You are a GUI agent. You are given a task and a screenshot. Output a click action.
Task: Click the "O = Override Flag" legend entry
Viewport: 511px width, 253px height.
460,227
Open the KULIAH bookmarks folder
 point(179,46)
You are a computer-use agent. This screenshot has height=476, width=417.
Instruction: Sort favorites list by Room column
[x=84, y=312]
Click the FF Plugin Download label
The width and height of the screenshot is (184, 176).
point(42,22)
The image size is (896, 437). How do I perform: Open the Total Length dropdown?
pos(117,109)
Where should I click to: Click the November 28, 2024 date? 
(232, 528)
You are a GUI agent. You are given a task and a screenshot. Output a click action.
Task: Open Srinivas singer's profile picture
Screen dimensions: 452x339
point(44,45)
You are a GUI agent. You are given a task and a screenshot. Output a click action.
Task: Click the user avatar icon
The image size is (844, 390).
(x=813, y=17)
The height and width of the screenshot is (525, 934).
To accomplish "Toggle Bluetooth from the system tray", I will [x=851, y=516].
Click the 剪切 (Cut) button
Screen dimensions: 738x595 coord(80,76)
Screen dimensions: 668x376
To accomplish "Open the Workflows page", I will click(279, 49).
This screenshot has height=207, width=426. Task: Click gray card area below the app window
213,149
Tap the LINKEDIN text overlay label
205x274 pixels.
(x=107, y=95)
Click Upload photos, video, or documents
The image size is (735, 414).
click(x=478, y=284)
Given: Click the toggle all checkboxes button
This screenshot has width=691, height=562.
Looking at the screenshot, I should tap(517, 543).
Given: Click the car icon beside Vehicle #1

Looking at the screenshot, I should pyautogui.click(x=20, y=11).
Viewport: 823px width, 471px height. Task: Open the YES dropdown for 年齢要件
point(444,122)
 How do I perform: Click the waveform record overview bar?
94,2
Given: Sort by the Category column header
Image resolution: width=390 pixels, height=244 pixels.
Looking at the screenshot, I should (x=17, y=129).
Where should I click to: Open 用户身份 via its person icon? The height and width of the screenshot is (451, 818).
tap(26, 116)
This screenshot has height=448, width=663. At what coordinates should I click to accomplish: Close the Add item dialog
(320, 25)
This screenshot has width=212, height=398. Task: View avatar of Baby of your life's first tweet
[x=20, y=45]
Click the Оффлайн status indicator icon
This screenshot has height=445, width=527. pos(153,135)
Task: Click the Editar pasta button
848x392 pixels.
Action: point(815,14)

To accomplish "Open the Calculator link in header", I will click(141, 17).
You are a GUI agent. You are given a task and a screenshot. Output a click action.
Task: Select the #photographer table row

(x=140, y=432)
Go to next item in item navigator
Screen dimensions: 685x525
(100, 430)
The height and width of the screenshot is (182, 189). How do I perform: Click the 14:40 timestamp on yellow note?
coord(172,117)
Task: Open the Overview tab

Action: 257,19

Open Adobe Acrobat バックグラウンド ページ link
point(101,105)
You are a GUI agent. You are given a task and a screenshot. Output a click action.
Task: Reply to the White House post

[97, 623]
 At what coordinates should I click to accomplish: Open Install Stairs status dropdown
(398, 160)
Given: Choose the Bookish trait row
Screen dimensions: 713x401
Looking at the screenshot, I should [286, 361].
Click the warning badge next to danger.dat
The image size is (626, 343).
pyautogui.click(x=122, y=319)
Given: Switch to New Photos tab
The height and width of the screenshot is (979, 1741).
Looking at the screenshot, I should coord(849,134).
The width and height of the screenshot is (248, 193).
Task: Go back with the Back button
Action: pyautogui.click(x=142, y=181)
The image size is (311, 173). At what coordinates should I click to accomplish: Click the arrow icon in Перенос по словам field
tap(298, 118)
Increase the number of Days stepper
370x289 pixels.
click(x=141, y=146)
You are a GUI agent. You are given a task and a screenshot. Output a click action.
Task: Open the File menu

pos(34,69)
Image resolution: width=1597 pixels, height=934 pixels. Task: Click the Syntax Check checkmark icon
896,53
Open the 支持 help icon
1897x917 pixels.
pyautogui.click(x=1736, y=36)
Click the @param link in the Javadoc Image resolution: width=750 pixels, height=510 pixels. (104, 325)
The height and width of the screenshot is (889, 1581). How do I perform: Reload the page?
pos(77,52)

DIRECTIONS
Retype, without any change, the part of the entries that opens with the first line and closes with the line containing "point(179,46)".

COMPLETED TASK
You are a GUI agent. You are given a task and a screenshot. Output a click action.
Task: Click the "O = Override Flag" legend entry
Viewport: 511px width, 253px height.
460,227
Open the KULIAH bookmarks folder
 point(179,46)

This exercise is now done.